The year just past was a good year for democracy.
Trinidad and Tobago’s electorate had an unprecedented number of opportunities to exercise its franchise in 2013.
It was a year when Jack Warner created a political maelstrom, shaping events with his fluctuating political fortunes.
It was a year in which constituents in Chaguanas West showed that their love for their MP transcended all tribal ties and party loyalties.
It was a year in which the politicians under the sternest electoral tests, showed at times their worst colours as they demonstrated the depths to which they were prepared to sink on the hustings.
It was a year when the decision to reject a former party chairman and senior minister as a candidate led to the formation of a new political party.
It was a year when the People’s Partnership lost a significant proportion of the support it had at the start of its term, a mere three years ago, leading to the loss of four elections.

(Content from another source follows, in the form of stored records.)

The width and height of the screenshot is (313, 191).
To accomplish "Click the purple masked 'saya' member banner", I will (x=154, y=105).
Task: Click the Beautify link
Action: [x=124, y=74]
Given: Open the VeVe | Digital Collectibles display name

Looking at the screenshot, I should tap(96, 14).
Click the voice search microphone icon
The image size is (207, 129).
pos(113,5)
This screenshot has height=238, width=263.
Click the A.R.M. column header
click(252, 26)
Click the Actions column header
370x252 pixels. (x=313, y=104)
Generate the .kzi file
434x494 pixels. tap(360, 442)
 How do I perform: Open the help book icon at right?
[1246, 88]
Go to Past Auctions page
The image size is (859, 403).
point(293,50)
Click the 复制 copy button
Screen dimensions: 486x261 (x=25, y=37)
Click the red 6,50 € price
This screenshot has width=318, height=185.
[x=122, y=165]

However, it was clear by the end of the year- with the results of the local government election and the St Joseph by-election that the United National Congress (UNC) was recovering some of the ground it had lost and which had been reflected in the outcome of the Chaguanas West by-election.

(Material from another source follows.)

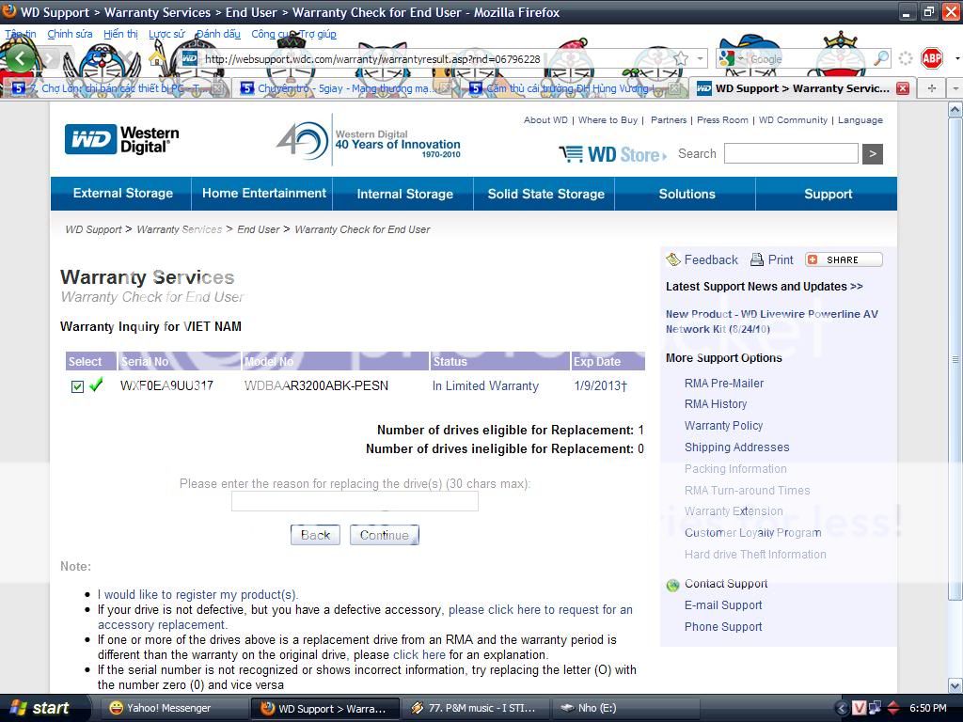Click the WD Store cart icon

(x=571, y=154)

By November it was also equally clear that Jack Warner’s fortunes, which had risen so swiftly in July/August, had begun to decline.

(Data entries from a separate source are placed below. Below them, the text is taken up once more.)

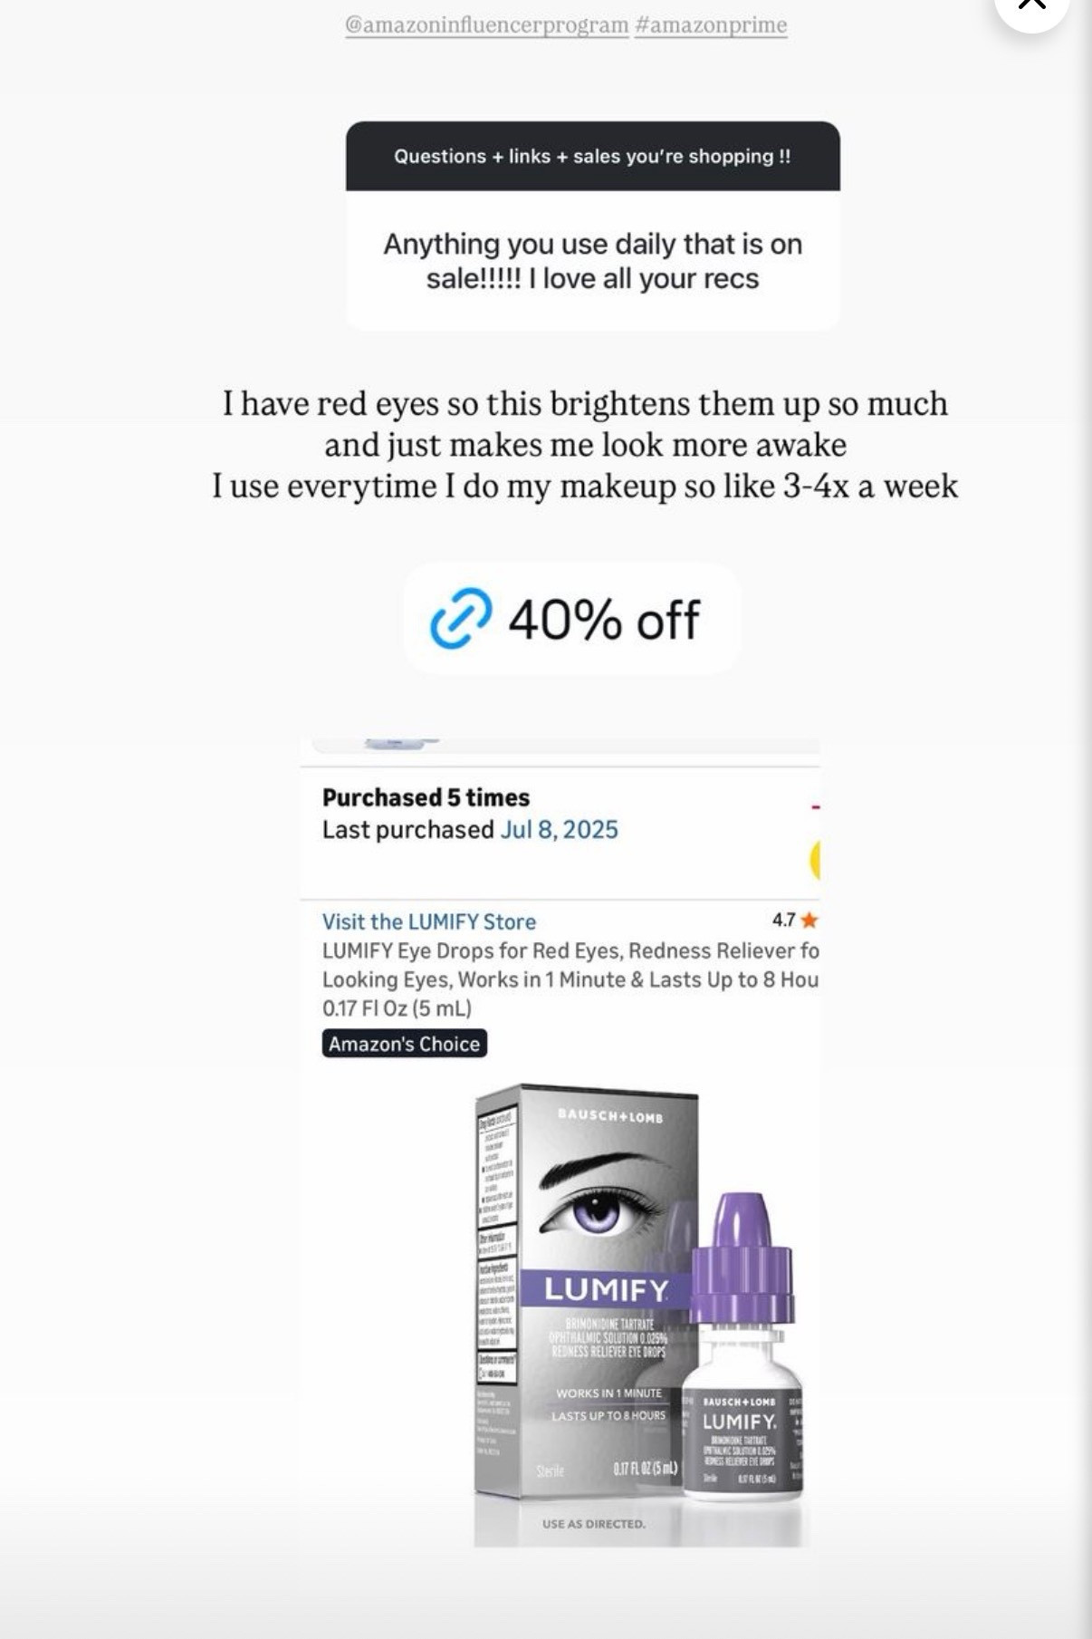Screen dimensions: 1092x1639
Task: Tap the "Anything you use daily" question reply
Action: click(592, 261)
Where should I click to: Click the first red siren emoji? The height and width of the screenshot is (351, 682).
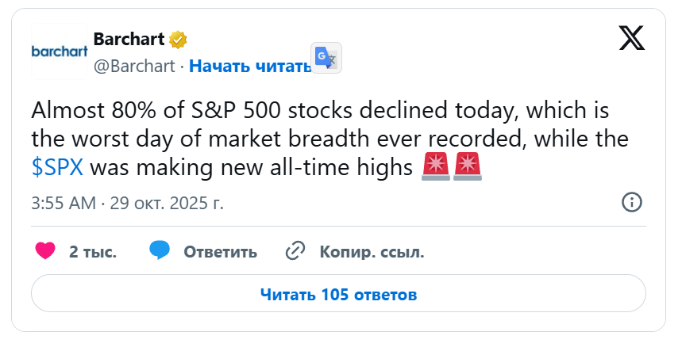click(435, 167)
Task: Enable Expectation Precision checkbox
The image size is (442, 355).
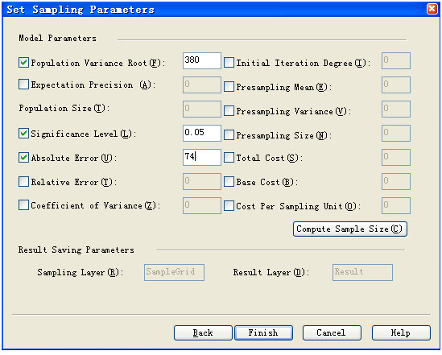Action: tap(23, 85)
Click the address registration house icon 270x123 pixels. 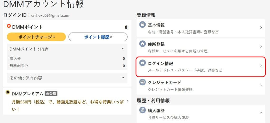(142, 44)
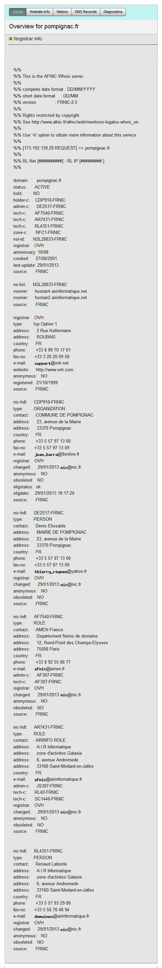Viewport: 162px width, 968px height.
Task: Click the Overview for pompignac.fr heading
Action: click(44, 26)
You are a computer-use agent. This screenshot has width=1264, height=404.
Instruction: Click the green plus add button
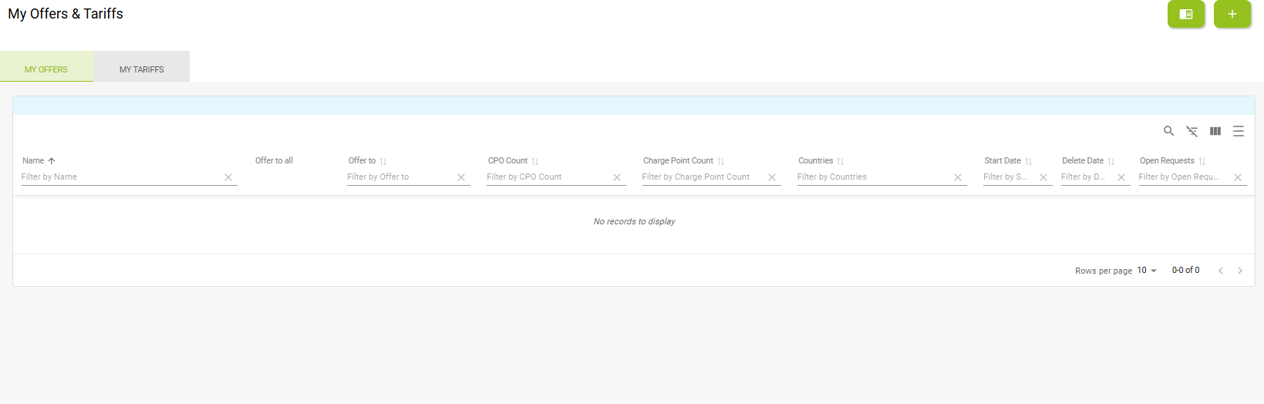1232,14
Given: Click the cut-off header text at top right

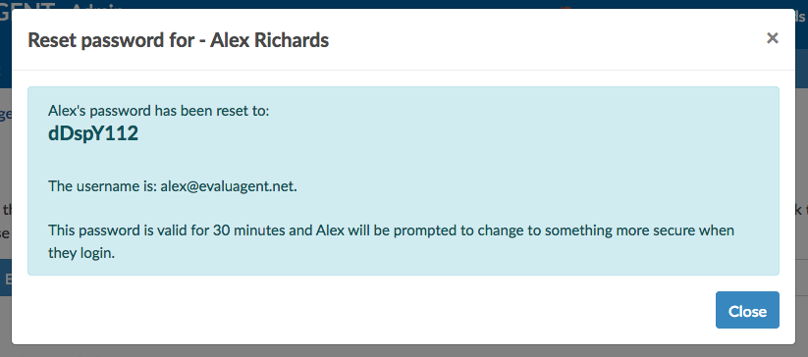Looking at the screenshot, I should pos(801,16).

And in 2013 as the UNC and Warner’s internecine struggle took centre stage, the People’s National Movement (PNM) marched to victory over and over and over again.
The year opened with the PNM’s most comprehensive victory—the Tobago House of Assembly (THA) election in which it captured all 12 seats.
In the THA campaign the UNC heavyrollers which included Prime Minister Kamla Persad-Bissessar and Minister Jack Warner, powered their way through, with Tobago Organisation of the People (TOP) leader Ashworth Jack appearing to play a subservient role. The TOP leader was also hampered by allegations with respect to the construction of his home.
By contrast, the PNM allowed THA Chief Secretary Orville London to take precedence over the national leader, Tobago-born Keith Rowley. This reinforced the notion of a distinct and separate Tobago arm within the PNM.
The PNM’s campaign was however marred by a racist statement from its candidate John Sandy. “If you bring the wrong (election) results, Calcutta ship is coming down for you! You must stop that ship! We must not allow that ship to sail and (if you) don’t want that ship to sail what you have to do? Vote for candidate Hilton,” Sandy told a crowd from a PNM platform.
The UNC-led coalition slammed the PNM.
Rowley later decried the statement and Sandy apologised. And the PNM triumphed.
An upset Warner, then so firmly in the UNC’s corner castigated the Tobago electorate, upbraiding it for voting on the basis of “tribal instincts” and the fear that a “Calcutta ship was coming”.
“It is the same reason why Laventille, with so little given by past PNM administrations would yet support the party regardless. The tribe is all they have been convinced is needed to be protected,” he said in a statement following the election.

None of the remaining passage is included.